Toward a Predictive eXtended Reality Teleoperation System with Duo-Virtual Spaces
Ziliang Zhang, Cong Liu, Hyoseung Kim
TL;DR
This paper tackles the high end-to-end latency in XR teleoperation systems, which impairs rapid maneuvers and precise manipulation in remote robot control. It proposes a duo-virtual-spaces architecture that localizes the remote agent and objects within the user-side virtual space and periodically calibrates with ground-truth poses from the agent, thereby substantially reducing latency. A latency profiling study and a case study show end-to-end latency reductions up to $89\%$ and identify pose-drift challenges when merging predicted and ground-truth states. The work demonstrates a practical pathway to predictive XR teleoperation with reduced dependence on network round-trip times, enabling safer and more responsive control in hazardous or inaccessible environments.
Abstract
Extended Reality (XR) provides a more intuitive interaction method for teleoperating robots compared to traditional 2D controls.
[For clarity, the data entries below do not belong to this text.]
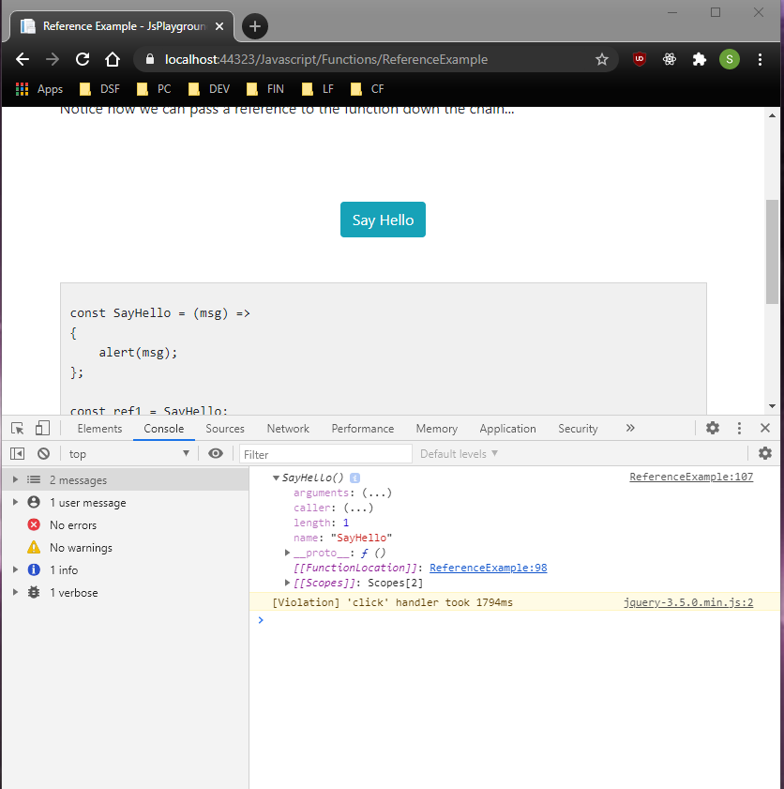784x789 pixels.
Task: Toggle the live expression eye icon
Action: (x=217, y=454)
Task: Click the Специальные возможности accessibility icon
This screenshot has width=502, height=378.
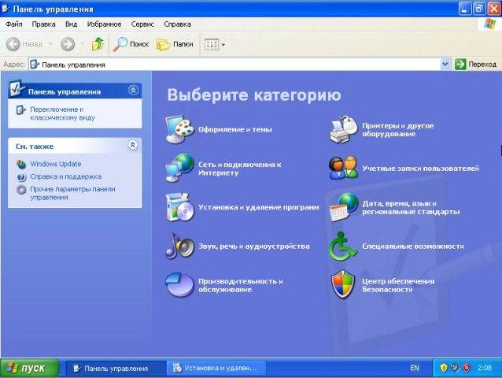Action: pos(343,246)
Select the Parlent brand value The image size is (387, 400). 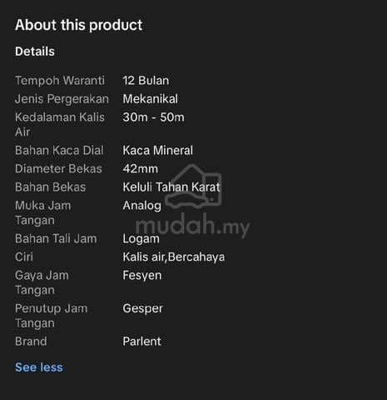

Recent studies have laid the groundwork for usable teleoperation with XR, but it fails in tasks requiring rapid motion and precise manipulations due to the large delay between user motion and agent feedback. In this work, we profile the end-to-end latency in a state-of-the-art XR teleoperation system and propose our idea to optimize the latency by implementing a duo-virtual spaces design and localizing the agent and objects in the user-side virtual space, while calibrating with periodic ground-truth poses from the agent-side virtual space.